- Prompt 1: Copy the stretch of the passage on waste and the value of soil from "November 17, 2007" through "cost of things.", word for word.
- Prompt 2: Please continue the passage on waste and the value of soil, picking up after its final sentence.

- Source document:

--------------------

Perhaps we waste so much, because we don’t understand the labor that has gone into producing what we use.
November 14, 2007 at 10:22 pm
To illustrate your point about not understanding what it takes to provide us with what we use: Every year we use untold millions or billions of gallons of purified drinking water to flush our bodily wastes into a sewer system, all the while we are faced with nationwide water shortages. Most of us probably have no idea what goes into ensuring our water is drinkable, and then dealing with the sewage waste we create when we add our poo to drinking water. A composting toilet, on the other hand, uses no water (or very little) and creates a valuable resource (compost) that trees love. The trouble with a composting toilet is that it isn’t convenient: you have to deal with your own poo. It isn’t magically whisked away with a satisfying watery whoosh! Instead you have to turn it and empty the drum and make sure that the temperature is nice and warm for the microscopic critters God made to take care of your poo for you.
November 17, 2007 at 11:13 pm
Wendell Berry: “If in the human economy, a squash in the field is worth more than a bushel of soil, that does not mean that food is more valuable than soil; it means simply that we do not know how to value the soil. In its complexity and its potential longevity, the soil exceeds our comprehension; we do not know how to place a just market value on it, and we will never learn how. Its value is inestimable; we must value it, beyond whatever price we put on it, by respecting it.”
No, it seems we don’t always understand the real cost of things.
Rod told me once that respecting something means looking deeply into something. By looking deeply into what we consume, squash or otherwise, perhaps we will realize just how much waste there really is.
“But when nothing is valued for what it is, everything is destined to be wasted. Once the values of things refer only to their future usefulness, then an infinite withdrawal of value from the living present has begun. Nothing (and nobody) can then exist that is not theoretically replaceable by something (or somebody) more valuable. The country that we (or some of us) had thought to make our home becomes instead ‘a nation rich in natural resources’; the good bounty of the land begins its mechanical metamorphosis into junk, garbage, silt, poison, and other forms of ‘waste.’
“The inevitable result of such an economy is that no farm or any other usable property can safely be regarded by anyone as a home, no home is ultimately worthy of our loyalty, nothing is ultimately worth doing, and no place or task or person is worth a lifetime’s devotion. ‘Waste,’ in such an economy, must eventually include several categories of humans–the unborn, the old, ‘disinvested’ farmers, the unemployed, the ‘unemployable.’ Indeed, once our homeland, our source, is regarded as a resource, we are all sliding downward toward the ashheap or the dump.”

--------------------

- Data excerpt:
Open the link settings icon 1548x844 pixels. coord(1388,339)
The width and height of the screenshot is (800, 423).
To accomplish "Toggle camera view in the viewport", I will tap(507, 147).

--------------------

- Answer 1:
November 17, 2007 at 11:13 pm
Wendell Berry: “If in the human economy, a squash in the field is worth more than a bushel of soil, that does not mean that food is more valuable than soil; it means simply that we do not know how to value the soil. In its complexity and its potential longevity, the soil exceeds our comprehension; we do not know how to place a just market value on it, and we will never learn how. Its value is inestimable; we must value it, beyond whatever price we put on it, by respecting it.”
No, it seems we don’t always understand the real cost of things.

- Answer 2:
December 3, 2007 at 4:29 pm
We live in such a me-now culture that most of us (myself included) are so set on getting what we want *now* that we fail to see long term consequences of our actions. (I’m imagining myself getting impatient at a fast food restaurant because it’s already been two minutes and I don’t have my food yet - I’m ashamed to admit that this actually happened this weekend.) Not all resources are renewable. We consume and consume and consume and then take for granted that what we’re consuming will never run out. I can’t remember the name of the article, but I read recently that certain species of fish are doomed to extinction if the fishing industry continues at the same rate. A number of different species face the same fate for similar reasons. What most of us don’t realize is that these fish and other creatures may have some vital role in maintaining the stability of the ecosystem. To consume or destroy them to the point of extinction may mean not just that they no longer exist, but that the world is broken because there is nothing to fill the vital role that they once played.
December 3, 2007 at 5:25 pm
Hey Chad, welcome! Check out this blog entry; yeah, some resources are not renewable and are gone forever. Some people suggest the earth has a way of repairing itself, maybe it does. It seems in keeping to how God redeems us though we are broken; perhaps he also redeems that which we break.